We snoeien in de wildgroei aan regeltjes die door de jaren heen is gegroeid. We focussen op hoofdlijnen. Een nieuwe bouwcode met minder regels en meer duidelijkheid en vooral, meer vertrouwen in wie in Antwerpen wil investeren.
De nieuwe bouwcode heeft ook aandacht voor vergroening en verblauwing. Meer openbaar groen én een slimme omgang met water dus. Daarnaast focust de nieuwe bouwcode op betaalbare woonvormen en formuleerden we technische richtlijnen voor parkeren, duurzame energietechnieken en detailhandel en ruimte voor economie.
Hoe concreet is die bouwcode?
Met het Strategisch Ruimteplan Antwerpen (SRA), kijken we slim ruimtelijk ambitieus naar hoe we de stad de volgende decennia vormgeven. Dat ruimteplan, die visie, is in opmaak. De bouwcode vertaalt die visie verder naar generieke voorschriften voor het grondgebied van de stad Antwerpen.
Een stadsgroenfonds
Waarom is er nu een nieuwe bouwcode nodig? Wel, we verwachten een stevige bevolkingsgroei de komende jaren. Die moet slim opgevangen worden. Liefst doordacht in de hoogte, rond stations en op grote percelen in brede straten bijvoorbeeld. Zo kunnen we “op het maaiveld” meer bomen, park, open ruimte, speelgelegenheid voorzien. In ruil voor de bijkomende verdichting zet de stad in op ontharding en vergroening.

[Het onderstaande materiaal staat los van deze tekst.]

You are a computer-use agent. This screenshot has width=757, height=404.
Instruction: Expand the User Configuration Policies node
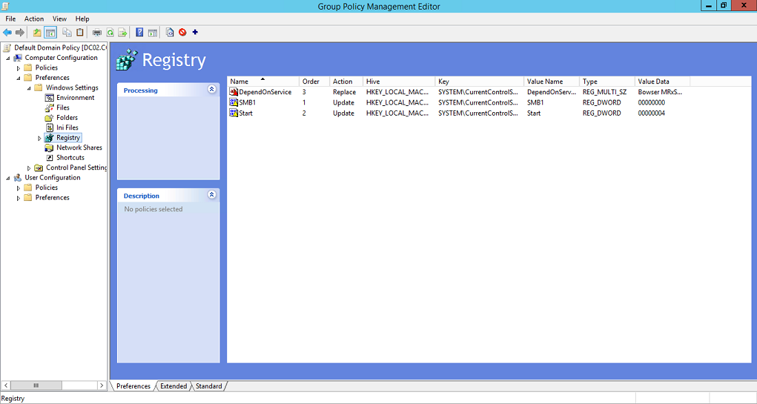[x=18, y=187]
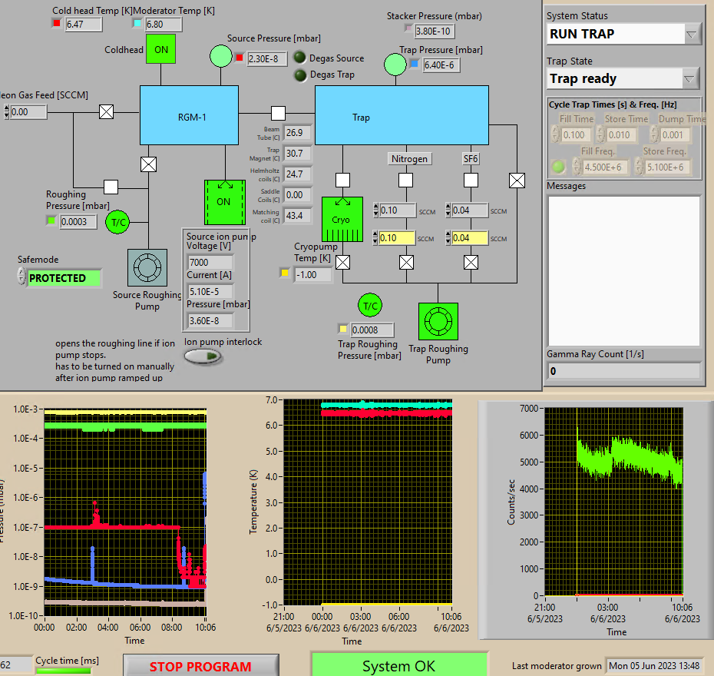The height and width of the screenshot is (676, 714).
Task: Click the source ion pump ON block
Action: pyautogui.click(x=223, y=202)
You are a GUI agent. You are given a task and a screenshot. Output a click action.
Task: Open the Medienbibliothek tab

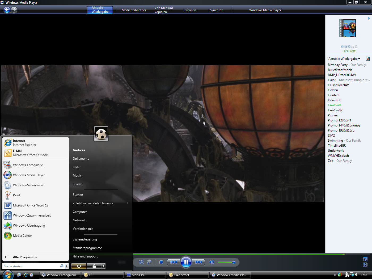point(134,10)
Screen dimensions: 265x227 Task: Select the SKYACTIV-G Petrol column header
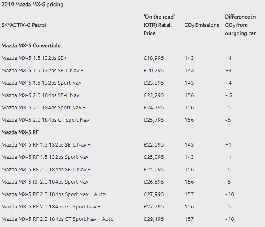(24, 25)
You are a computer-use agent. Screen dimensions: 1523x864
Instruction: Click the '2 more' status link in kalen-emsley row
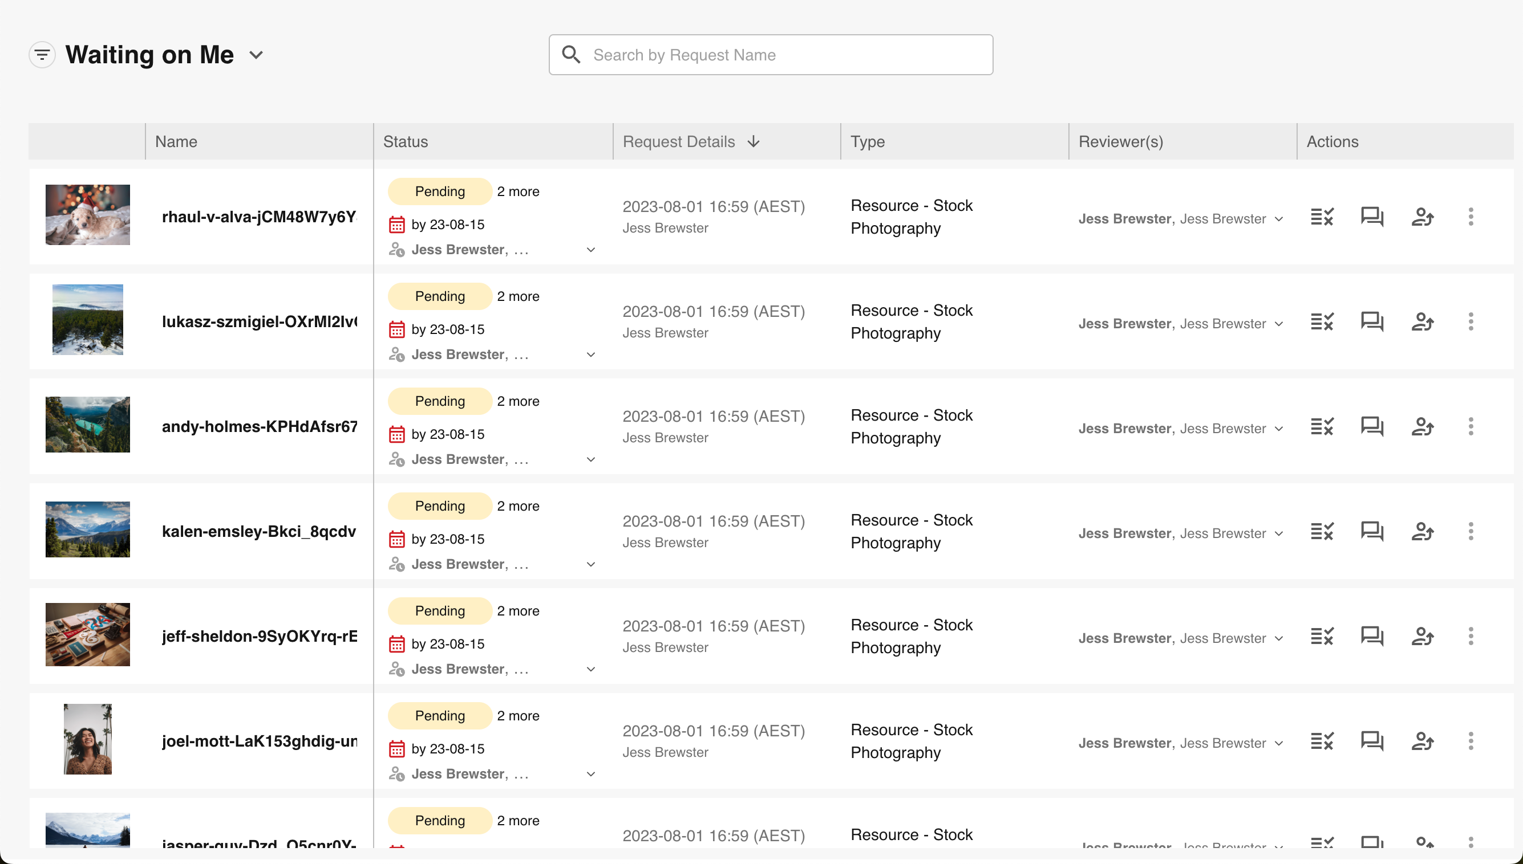click(518, 506)
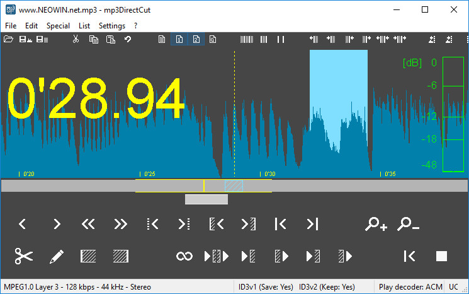469x294 pixels.
Task: Click the gray horizontal scrollbar thumb below overview
Action: click(x=206, y=200)
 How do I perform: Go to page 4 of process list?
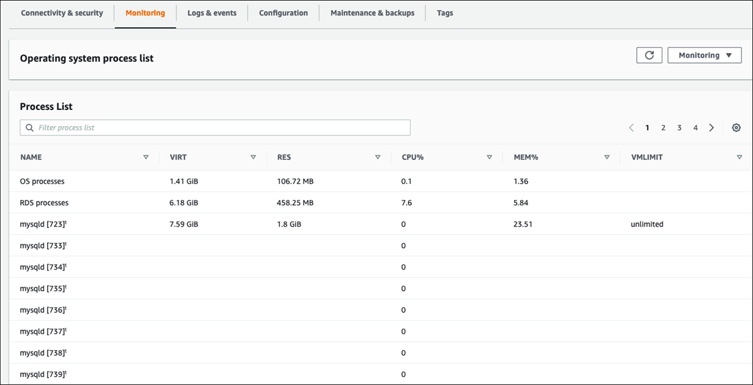click(695, 128)
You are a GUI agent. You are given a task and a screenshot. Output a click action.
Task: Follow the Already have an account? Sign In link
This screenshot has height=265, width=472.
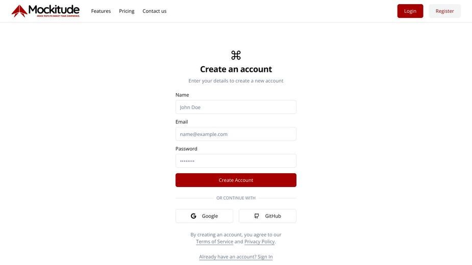click(x=236, y=256)
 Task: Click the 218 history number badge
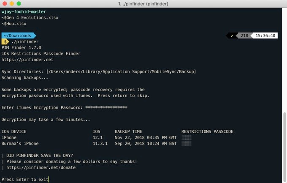[x=244, y=36]
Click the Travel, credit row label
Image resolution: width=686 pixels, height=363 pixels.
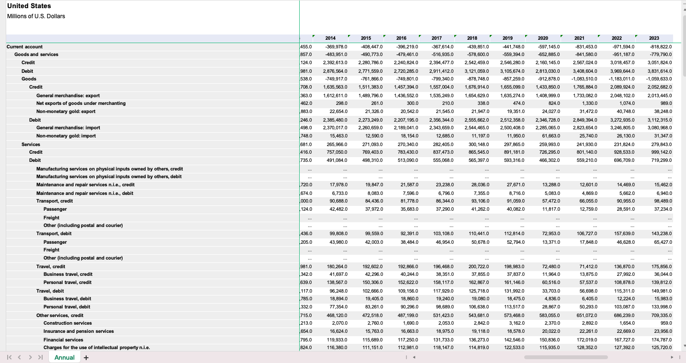tap(51, 266)
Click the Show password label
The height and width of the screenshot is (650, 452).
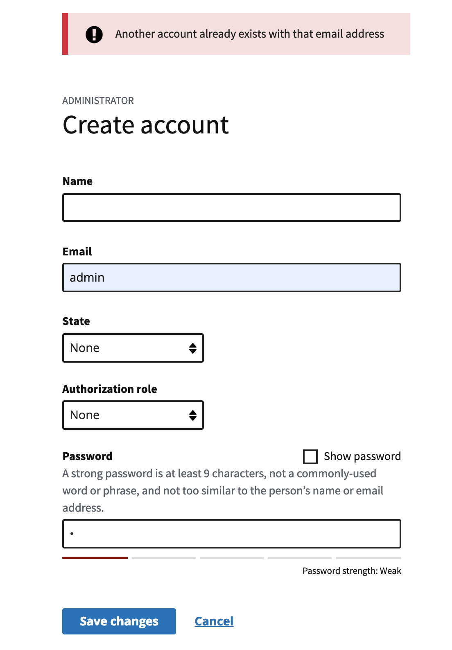pyautogui.click(x=362, y=456)
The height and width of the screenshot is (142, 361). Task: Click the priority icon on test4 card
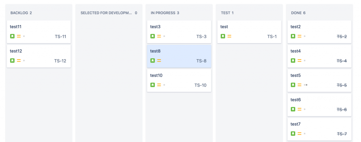pyautogui.click(x=299, y=61)
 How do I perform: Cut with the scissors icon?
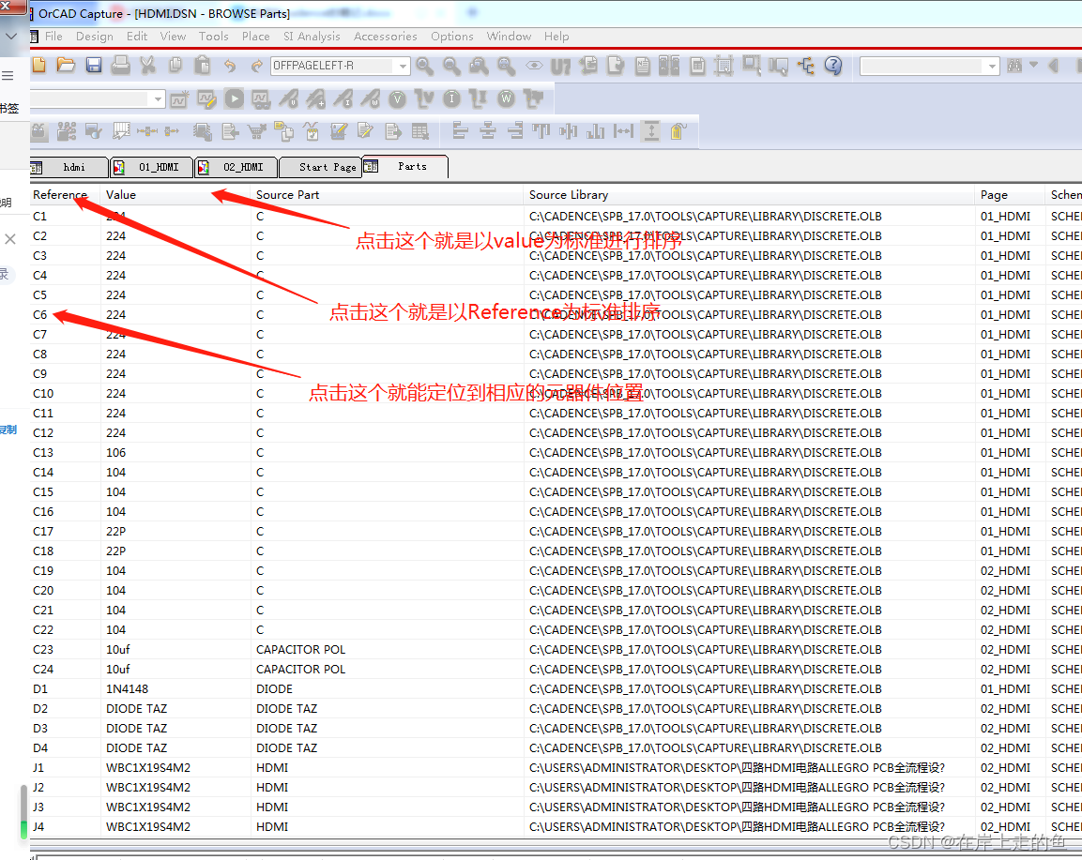(145, 66)
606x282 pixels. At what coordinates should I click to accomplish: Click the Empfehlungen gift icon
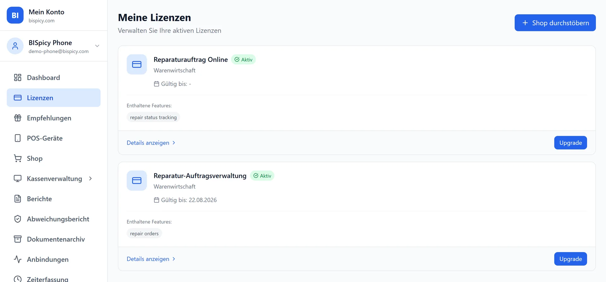point(18,118)
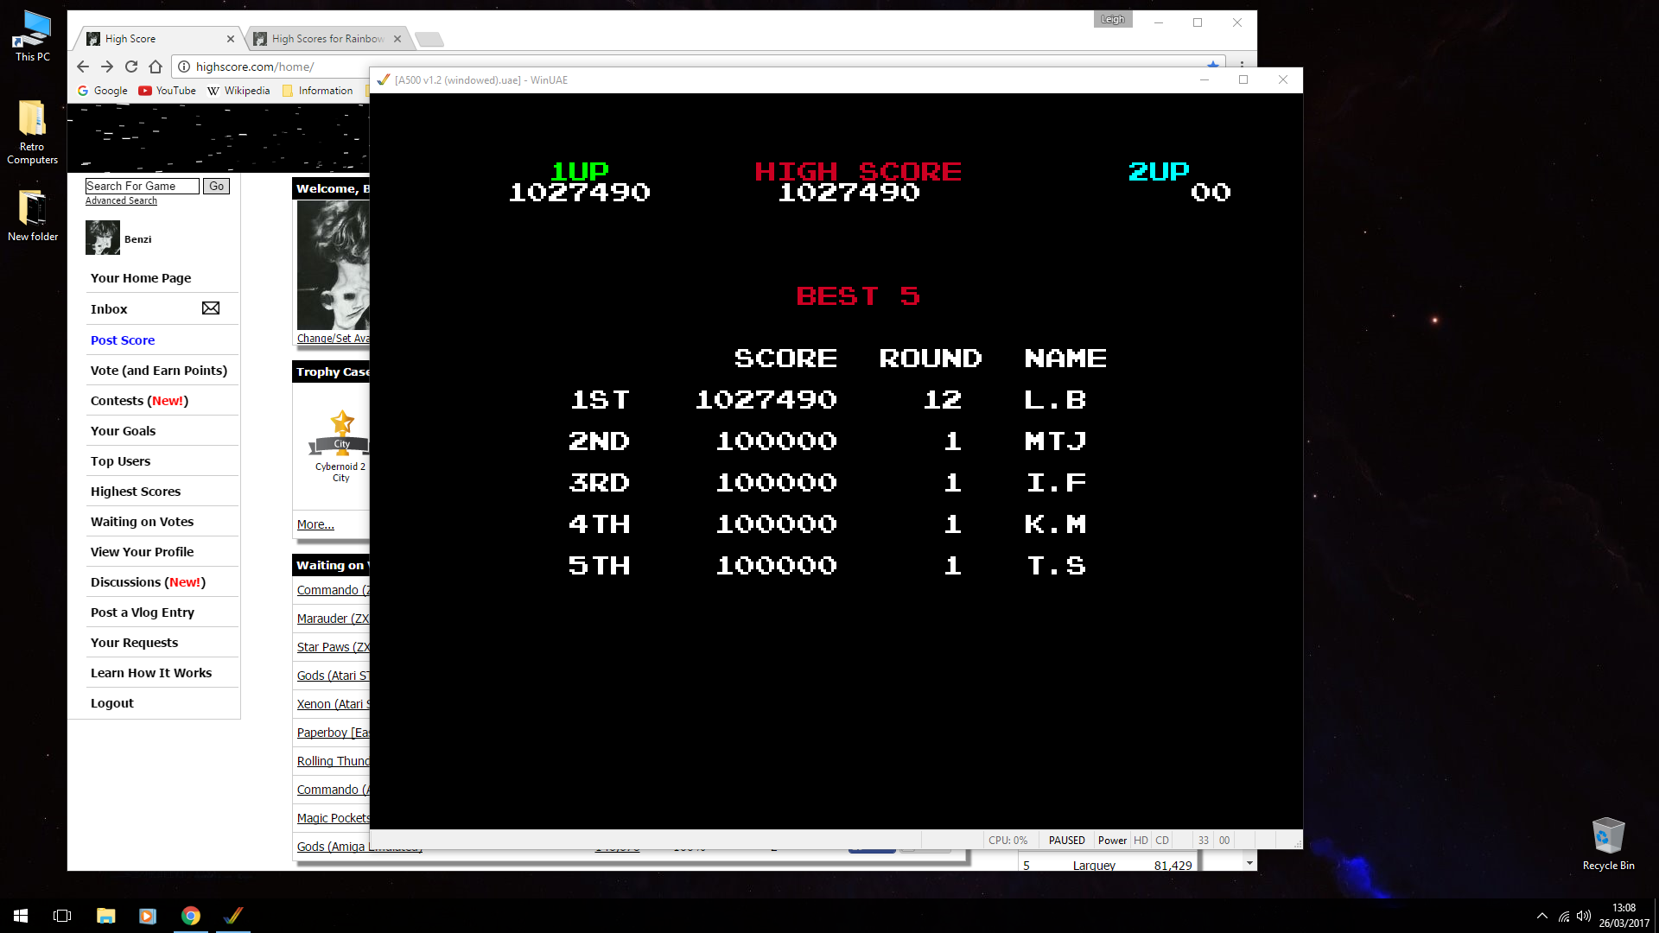
Task: Click the Windows Start button
Action: [x=21, y=916]

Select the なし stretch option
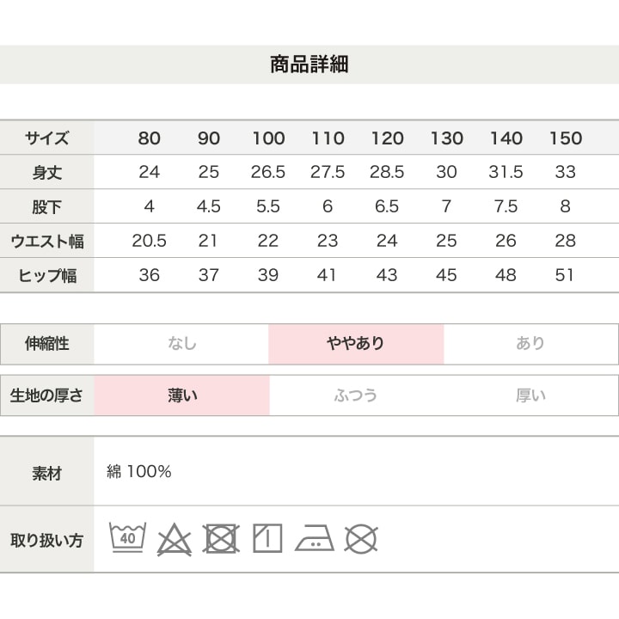181,344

Hoger kunnen bouwen heeft natuurlijk wel een impact op de waarde van een perceel. Bouwheren leveren hiervoor een faire bijdrage aan een nieuw stadsgroenfonds. Dit stadsgroenfonds zal dan samen met overheidsmiddelen ingezet worden voor ontharding, aankoop van groenzones en bijkomende vergroening. Dat deden we als stadsbestuur deze legislatuur bijvoorbeeld met de aankoop van het Ferrarisbos in Wilrijk.
Dit transitietraject doorlopen we samen met de Stadsbouwmeester. We gaan daarbij verstandig om met potentieel, eerder dan te vertrekken vanuit de klassieke harmoniebenadering. Slim met de ruimte omgaan in plaats van halsstarrig aan al te dwingende regels vast te houden; daar draait het om.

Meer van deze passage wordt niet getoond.